As a child in Michigan, John Pollack entertained himself by building tiny sailboats made of cast-off milk cartons or orange crates. At Stanford, he once constructed a crocodile-shaped boat out of cardboard and sailed it, sort of, across Lake Lagunita. But for 30 years, what he really wanted was a boat made of wine corks. Last summer, he finally got one.
With the help of a rotating crew of friends and family, Pollack spent 17 days in July navigating a 410-mile stretch of the Douro River in Portugal aboard a vessel built with 160,000 corks.

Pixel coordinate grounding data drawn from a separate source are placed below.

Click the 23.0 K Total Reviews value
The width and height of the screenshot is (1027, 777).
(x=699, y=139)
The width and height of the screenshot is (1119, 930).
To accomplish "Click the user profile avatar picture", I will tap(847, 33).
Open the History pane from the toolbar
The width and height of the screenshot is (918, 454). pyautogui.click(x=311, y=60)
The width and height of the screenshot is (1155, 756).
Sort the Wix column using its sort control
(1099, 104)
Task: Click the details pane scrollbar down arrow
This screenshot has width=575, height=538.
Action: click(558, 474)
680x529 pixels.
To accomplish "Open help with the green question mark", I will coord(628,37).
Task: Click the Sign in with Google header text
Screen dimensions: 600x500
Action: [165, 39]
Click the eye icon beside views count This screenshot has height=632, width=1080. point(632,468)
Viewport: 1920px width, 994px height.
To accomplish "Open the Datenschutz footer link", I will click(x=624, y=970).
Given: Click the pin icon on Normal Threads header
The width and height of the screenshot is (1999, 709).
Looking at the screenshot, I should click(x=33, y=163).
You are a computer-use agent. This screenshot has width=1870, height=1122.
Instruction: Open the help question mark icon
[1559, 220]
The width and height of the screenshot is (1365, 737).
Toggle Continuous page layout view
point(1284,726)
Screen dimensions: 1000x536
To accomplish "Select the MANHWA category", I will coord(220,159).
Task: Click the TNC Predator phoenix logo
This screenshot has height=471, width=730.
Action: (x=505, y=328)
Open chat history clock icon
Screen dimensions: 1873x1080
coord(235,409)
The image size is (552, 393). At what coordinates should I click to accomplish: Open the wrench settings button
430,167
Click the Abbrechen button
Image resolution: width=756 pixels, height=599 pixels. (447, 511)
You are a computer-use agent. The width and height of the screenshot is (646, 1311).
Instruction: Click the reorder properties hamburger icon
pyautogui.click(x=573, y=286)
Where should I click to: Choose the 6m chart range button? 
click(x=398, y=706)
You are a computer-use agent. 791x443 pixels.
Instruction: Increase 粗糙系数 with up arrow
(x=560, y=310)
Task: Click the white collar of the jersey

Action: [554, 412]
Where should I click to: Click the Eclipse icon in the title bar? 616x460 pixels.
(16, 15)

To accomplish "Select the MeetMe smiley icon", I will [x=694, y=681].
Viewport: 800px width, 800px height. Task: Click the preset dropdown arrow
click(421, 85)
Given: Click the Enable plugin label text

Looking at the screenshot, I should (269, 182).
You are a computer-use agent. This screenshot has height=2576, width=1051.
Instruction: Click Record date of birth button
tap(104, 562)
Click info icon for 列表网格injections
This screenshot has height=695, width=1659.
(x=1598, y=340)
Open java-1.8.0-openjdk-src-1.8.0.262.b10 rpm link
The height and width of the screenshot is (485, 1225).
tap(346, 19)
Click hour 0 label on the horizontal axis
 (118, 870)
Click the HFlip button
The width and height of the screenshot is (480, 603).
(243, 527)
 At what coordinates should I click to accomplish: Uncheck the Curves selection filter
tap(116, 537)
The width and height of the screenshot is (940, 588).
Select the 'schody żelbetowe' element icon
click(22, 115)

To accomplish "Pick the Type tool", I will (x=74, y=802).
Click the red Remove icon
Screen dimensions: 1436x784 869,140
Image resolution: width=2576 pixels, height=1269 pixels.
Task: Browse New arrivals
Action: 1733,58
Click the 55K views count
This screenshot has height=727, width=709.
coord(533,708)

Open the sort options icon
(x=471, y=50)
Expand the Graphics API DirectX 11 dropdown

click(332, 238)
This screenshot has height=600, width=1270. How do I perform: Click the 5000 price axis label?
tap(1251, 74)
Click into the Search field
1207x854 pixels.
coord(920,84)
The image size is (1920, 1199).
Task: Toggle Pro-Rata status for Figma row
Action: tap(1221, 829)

The two-ton boat was the product of a peculiar obsession that also drew in Pollack’s parents, who have dutifully collected wine corks since Pollack was a child. Solving the engineering riddles took years. After much experimentation, Pollack discovered that seven wine corks bound together form a hexagon. Expanding on this idea, Pollack and his friend Garth Goldstein, an architect, made two hexagonal discs a foot in diameter by strapping long rubber bands around exactly 127 corks at a time. No glue was used. The discs were stacked, attached with an elaborate rubber band system and formed into pontoons. These were secured with rock-climbing ropes down each of the pontoon’s six faces, then encased in commercial fishing nets. Volunteers helped build it in Washington, D.C., where Pollack, ’88, lives.
Pollack, a freelance writer whose clients include former president Bill Clinton, says he was treated like “a rock star” in Portugal following press reports of his adventure.
“I’ve been on a lot of great trips in my life,” he says. “This ranks right up there with the best of them.”